Il prononce son discours d’inauguration aussitôt traduit en vietnamien. Vient ensuite le discours du président de la province de Lai Chau suivi d'une minute de silence.
Tous les Vietnamiens se sont décoiffés et se tiennent au garde à vous comme le fait Rodel. L'ancien légionnaire demarre sa radiocassette d'où sortent des chants traditionnels de la Légion étrangère en expliquant aux autochtones qu'il s'agit de chants dédiés aux morts.
Après la coupure du ruban bleu-blanc-rouge par le président de Lai Chau et par Rodel lui-même et le dépôt de fleurs qu'il a préparé auparavant, le vieux soldat dépose une couronne à titre personnel pour tous ses camarades légionnaires.
S'ensuit un dépôt de gerbes aux noms des associations patriotiques, dont une gerbe de roses rouges de la Légion étrangère pour tous ses morts ; une gerbe de l’ANAPI pour tous ses morts dans les camps de prisonniers ; et une gerbe aux noms des anciens combattants, le tout coiffé de rubans bleu-blanc-rouge ou vert et rouge.
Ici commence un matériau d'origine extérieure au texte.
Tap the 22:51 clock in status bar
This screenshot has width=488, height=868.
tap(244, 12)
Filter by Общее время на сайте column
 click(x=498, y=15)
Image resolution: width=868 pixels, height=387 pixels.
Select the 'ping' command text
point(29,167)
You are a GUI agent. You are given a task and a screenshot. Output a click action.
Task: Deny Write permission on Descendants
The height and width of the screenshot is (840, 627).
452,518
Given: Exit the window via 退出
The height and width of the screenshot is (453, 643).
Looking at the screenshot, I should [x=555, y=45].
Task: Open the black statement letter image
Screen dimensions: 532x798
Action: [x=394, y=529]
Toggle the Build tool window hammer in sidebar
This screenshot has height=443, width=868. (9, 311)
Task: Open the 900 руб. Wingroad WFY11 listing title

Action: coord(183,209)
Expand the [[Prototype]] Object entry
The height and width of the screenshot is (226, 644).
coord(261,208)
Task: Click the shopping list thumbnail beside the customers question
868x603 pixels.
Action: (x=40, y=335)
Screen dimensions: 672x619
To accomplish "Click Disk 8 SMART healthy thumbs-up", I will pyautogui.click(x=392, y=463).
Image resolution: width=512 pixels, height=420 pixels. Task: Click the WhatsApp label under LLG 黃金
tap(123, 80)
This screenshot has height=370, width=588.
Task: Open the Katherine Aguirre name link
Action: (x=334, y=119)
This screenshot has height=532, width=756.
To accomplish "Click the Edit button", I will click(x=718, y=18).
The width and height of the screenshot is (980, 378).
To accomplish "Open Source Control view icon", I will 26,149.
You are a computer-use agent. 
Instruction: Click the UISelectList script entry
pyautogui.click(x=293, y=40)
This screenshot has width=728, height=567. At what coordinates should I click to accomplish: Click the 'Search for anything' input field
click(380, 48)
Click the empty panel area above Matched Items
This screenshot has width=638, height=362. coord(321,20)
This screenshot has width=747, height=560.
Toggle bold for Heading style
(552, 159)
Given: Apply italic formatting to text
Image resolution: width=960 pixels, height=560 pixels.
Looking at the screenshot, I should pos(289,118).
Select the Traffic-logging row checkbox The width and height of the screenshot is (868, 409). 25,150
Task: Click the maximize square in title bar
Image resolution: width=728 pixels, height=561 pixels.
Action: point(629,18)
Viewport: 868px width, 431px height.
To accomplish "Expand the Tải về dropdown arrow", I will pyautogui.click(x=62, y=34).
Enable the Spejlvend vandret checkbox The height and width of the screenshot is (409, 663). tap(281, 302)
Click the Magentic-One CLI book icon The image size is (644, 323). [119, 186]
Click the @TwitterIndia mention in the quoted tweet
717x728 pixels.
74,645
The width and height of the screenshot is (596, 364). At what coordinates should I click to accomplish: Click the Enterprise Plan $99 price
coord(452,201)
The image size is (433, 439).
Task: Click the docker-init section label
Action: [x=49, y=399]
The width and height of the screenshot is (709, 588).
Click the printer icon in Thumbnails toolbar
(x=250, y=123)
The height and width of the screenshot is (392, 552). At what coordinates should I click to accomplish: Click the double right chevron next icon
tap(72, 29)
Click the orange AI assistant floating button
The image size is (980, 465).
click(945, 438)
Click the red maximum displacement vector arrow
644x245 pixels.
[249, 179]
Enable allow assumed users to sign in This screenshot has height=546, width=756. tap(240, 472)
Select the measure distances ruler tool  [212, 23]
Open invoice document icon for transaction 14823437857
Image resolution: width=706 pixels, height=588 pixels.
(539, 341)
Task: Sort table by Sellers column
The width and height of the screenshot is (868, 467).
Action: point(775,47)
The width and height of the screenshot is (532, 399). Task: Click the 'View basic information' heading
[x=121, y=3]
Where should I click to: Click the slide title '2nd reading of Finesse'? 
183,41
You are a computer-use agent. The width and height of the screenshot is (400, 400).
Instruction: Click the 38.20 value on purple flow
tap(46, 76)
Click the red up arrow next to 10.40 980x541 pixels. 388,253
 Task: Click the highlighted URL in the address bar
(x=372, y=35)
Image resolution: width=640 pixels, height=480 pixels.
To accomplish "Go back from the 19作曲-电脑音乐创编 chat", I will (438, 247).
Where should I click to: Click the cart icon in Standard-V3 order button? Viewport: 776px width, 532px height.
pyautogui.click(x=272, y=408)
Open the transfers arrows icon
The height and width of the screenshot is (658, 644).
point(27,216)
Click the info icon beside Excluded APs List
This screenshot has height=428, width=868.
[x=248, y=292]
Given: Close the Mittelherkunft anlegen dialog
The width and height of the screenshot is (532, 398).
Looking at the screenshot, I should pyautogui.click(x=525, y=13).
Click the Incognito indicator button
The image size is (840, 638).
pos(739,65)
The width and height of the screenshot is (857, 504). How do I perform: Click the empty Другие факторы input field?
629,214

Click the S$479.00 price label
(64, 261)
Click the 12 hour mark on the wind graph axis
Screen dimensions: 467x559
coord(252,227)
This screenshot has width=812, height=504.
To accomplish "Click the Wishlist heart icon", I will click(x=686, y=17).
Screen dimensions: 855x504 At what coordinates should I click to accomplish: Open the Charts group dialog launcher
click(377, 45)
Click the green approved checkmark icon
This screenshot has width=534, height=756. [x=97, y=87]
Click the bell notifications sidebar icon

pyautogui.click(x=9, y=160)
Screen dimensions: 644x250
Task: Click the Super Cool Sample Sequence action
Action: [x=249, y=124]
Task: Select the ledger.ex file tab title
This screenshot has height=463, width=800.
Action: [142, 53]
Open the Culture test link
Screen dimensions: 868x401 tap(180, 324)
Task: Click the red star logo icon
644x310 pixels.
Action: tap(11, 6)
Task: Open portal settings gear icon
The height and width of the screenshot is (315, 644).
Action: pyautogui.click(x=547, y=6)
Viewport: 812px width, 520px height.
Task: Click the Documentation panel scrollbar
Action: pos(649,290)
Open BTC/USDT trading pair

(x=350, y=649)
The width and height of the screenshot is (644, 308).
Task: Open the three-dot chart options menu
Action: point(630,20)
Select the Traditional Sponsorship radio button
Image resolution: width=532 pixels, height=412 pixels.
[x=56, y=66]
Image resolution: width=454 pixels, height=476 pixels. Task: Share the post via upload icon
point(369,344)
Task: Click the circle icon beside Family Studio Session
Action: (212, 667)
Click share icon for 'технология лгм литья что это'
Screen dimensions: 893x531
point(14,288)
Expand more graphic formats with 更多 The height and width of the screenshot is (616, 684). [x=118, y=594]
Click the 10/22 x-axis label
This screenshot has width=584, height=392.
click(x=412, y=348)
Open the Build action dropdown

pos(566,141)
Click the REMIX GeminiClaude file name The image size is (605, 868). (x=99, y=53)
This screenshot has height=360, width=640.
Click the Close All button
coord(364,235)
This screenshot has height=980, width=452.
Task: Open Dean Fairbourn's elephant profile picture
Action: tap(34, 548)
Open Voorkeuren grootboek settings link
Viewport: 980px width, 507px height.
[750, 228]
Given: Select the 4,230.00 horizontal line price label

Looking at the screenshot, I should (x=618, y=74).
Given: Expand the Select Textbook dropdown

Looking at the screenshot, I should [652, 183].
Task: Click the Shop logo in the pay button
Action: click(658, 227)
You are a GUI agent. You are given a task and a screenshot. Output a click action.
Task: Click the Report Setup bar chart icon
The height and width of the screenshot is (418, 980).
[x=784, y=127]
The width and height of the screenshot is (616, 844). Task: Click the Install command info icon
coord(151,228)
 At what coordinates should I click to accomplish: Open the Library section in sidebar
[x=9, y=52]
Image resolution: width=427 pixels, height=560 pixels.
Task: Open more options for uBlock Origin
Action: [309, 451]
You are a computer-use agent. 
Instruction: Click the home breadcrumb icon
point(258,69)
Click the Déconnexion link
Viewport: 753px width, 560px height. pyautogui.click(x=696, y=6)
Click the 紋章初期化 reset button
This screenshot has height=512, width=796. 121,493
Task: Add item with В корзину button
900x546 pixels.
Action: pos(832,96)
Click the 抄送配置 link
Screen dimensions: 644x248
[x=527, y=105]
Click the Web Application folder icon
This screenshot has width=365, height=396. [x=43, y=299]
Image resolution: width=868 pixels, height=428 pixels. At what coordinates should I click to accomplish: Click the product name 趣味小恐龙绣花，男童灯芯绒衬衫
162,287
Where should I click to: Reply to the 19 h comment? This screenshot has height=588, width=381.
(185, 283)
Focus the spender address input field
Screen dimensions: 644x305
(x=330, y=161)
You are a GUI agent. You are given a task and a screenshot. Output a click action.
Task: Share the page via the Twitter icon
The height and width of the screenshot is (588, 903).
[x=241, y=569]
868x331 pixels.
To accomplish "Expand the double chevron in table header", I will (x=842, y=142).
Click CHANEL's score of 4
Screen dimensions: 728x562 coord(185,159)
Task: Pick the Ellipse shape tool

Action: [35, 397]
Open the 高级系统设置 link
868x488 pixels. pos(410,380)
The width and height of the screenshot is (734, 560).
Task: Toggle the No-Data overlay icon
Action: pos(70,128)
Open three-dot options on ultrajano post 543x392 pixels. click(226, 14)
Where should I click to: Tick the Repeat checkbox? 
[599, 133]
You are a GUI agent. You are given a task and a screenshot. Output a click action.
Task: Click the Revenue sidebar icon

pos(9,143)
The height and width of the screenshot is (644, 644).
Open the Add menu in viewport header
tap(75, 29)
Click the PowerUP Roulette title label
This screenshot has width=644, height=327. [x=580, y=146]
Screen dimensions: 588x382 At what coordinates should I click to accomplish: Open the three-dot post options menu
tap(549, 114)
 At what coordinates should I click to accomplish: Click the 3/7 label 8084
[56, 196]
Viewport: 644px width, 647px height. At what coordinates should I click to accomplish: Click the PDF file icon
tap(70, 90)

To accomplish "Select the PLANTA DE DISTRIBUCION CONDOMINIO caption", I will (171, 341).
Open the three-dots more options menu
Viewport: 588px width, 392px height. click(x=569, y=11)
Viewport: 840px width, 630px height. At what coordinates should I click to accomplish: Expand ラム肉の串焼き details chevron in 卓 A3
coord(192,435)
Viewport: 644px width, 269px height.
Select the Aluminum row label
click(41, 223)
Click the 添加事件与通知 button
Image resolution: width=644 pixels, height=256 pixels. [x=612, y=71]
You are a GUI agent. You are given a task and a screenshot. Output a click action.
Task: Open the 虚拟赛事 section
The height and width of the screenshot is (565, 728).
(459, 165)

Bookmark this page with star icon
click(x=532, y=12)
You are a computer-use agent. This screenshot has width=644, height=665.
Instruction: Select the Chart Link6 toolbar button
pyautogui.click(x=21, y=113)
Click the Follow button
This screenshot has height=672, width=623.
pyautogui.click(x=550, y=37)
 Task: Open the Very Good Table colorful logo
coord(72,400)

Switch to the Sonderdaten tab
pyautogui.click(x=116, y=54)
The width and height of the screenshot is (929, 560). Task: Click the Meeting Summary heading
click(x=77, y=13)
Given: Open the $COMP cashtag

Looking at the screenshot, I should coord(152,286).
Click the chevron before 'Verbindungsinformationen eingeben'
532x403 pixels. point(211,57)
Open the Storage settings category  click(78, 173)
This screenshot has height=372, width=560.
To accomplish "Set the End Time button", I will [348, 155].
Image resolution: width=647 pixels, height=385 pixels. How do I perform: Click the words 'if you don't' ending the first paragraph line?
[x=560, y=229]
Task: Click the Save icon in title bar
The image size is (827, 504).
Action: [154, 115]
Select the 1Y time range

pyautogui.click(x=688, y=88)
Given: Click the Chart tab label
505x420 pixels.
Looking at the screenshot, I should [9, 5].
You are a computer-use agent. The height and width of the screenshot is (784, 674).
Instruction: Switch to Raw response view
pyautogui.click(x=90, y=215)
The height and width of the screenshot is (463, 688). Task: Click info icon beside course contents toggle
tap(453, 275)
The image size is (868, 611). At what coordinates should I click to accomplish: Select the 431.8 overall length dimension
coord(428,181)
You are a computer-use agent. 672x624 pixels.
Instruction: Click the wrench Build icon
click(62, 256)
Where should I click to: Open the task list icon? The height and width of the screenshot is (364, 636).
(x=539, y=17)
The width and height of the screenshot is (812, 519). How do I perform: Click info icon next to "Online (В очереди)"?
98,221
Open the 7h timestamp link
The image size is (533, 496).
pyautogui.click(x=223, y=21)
Beaucoup de Vietnamiens dont les anciens combattants du Vietminh déposent des bouquets de fleurs et brûlent des bâtons d’encens à la mémoire des morts pour la France.

Après le pot de l'amitié, tous sont allés au cimetière du Vietminh pour déposer des fleurs.
Pour clore cette journée mémorable, un repas pris en commun est offert par les autorités de Diên Biên Phù.
 
Beaucoup de Vietnamiens n’ont pas compris la démarche et ont posé la question : " Pour quelle raison un simple sous-officier de la Légion étrangère, et non le gouvernement de la France, a entrepris la réalisation de ce monument aux morts ?"
Une question somme toute logique, fondée et raisonnable, mais à laquelle Rodel s'abstient de répondre.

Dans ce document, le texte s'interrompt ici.